Thin film photovoltaic modules have been deployed in the field for over 20 years. Over time, an understanding of the importance of two key aspects has evolved. The first is the importance of the properties of the material used in different layers of the device fabrication and packaging; and the second important aspect relates to the performance of the modules with respect to these improvements and its stability in different climates. Standards like the IEC qualification tests (IEC61646) attempt to weed out the design flaws in the product pertaining to the initial failure rate, but without a firm understanding of the physics of failure, there is no guarantee that they realistically attack real life problems. A careful and systematic approach to understanding the physics of failure of the device will lead to a better understanding of random failures and also will address the problems during the wear out stage of the product which has not yet been adequately characterized.

CIGS Thin Film Module

In order to obtain the needed confidence in our products, we cannot just perform a battery of tests, we need to accurately determine what those tests are telling us.
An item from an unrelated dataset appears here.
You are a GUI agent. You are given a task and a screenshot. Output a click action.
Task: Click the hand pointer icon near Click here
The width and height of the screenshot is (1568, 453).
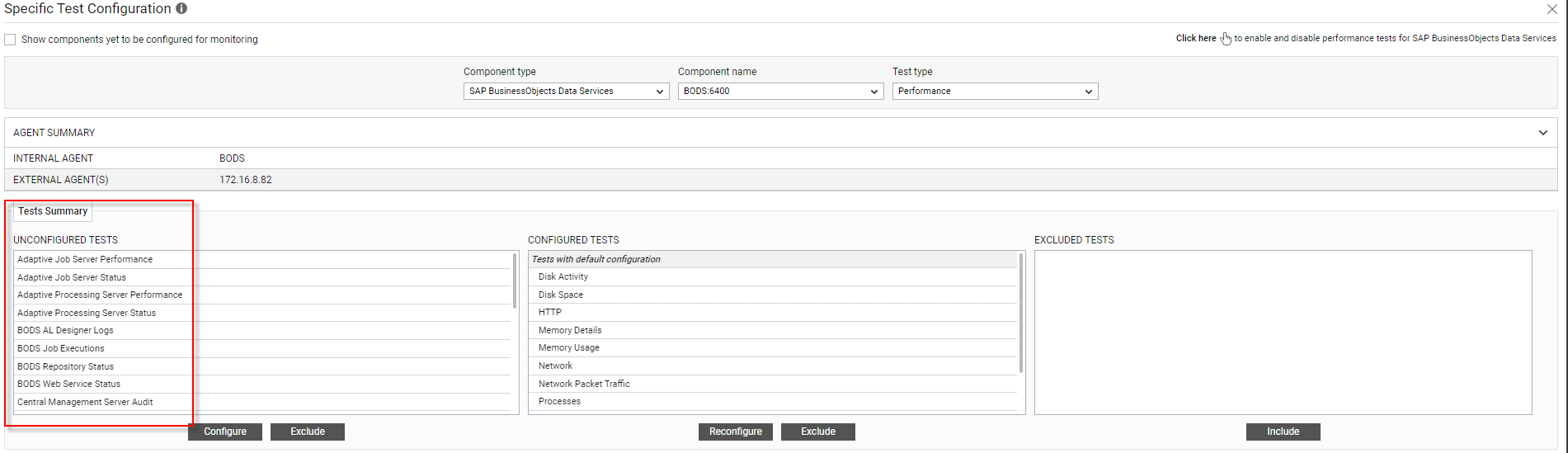1226,39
One way to determine the performance of a product under certain environmental conditions is to perform what are called “accelerated tests” where certain parameters, such as temperature, are increased to higher levels than would be experienced in the field, to obtain failures in a shorter period of time. By studying how the product fails under these accelerated conditions, one can develop suggestions as to how to improve the product, but only if there is an understanding of the failure mechanisms.

Moreover, both indoor and outdoor tests need to be performed to correlate the results to cell, mini module and module performance; understand the failure mechanism triggering a particular failure mode; model the kinetics by understanding the physics of failures ; perform visual inspection; and track performance in outdoor installations.

Challenges Facing Reliability

The PV industry has a variety of processes involved in fabrication, different types of packages, different materials used to improve efficiency, different form factors and packing density, and different mounting methods; and all of this is complicated by the fact that PV modules see various potentially harsh climatic conditions. It cannot be ruled out that a small change in any one of the processes mentioned above could severely compromise reliability. Therefore, we need to identify and, more importantly, understand any and all failure mechanisms that may be operating under a wide variety of conditions. In addition, as the technology keeps evolving, how the performance is affected by material improvements needs to be established. The desired lifetime for a PV product is 25 to 30 years, and the industry must find a way to evaluate whether a product will achieve such a lifetime through a more convenient time scale.

Currently, there is limited information available on actual performance in the field universally available, as this information is often considered proprietary. In order to relate the failure modes and corresponding mechanisms to the reliability of the product, a systematic compilation of failure data is required. The availability of correlated data is crucial to the success and competitiveness of PV technologies.

PVMC Approach

The goal of PVMC is to provide the industry with the tools to make evaluations of reliability in reasonable time frames. This will enable manufacturers to make process changes and be able to assess the viability of those changes in a short enough time to enable reasonable process development. If manufacturers make a process change that increases efficiency 20% and the product fails in two weeks, the product is worthless. In order to do this in as short a time as possible, PVMC has been soliciting manufacturers for their perceived needs and encouraging them to perform the most important experiments in order to understand the physics of the failure process.

A technical working group for reliability has been formed that asks for input from industry to ensure that the consortium is working on problems of relevance. This is achieved by conducting regular monthly meetings with the PV value chain and by conducting workshops to identify and prioritize the projects.

To address the challenges, PVMC conducts indoor and outdoor accelerated testing on cell, mini-module and module levels; performs in-depth characterizations to address failure mechanisms; and relative to both indoor and outdoor testing, develops models to understand the physics of failures and estimates the lifetime of the product. PVMC then integrates all the data, experiments and reports for members to access. PVMC has also partnered with the National Renewable Energy Laboratory to work on projects to establish necessary standards for thin films in terms of reliability.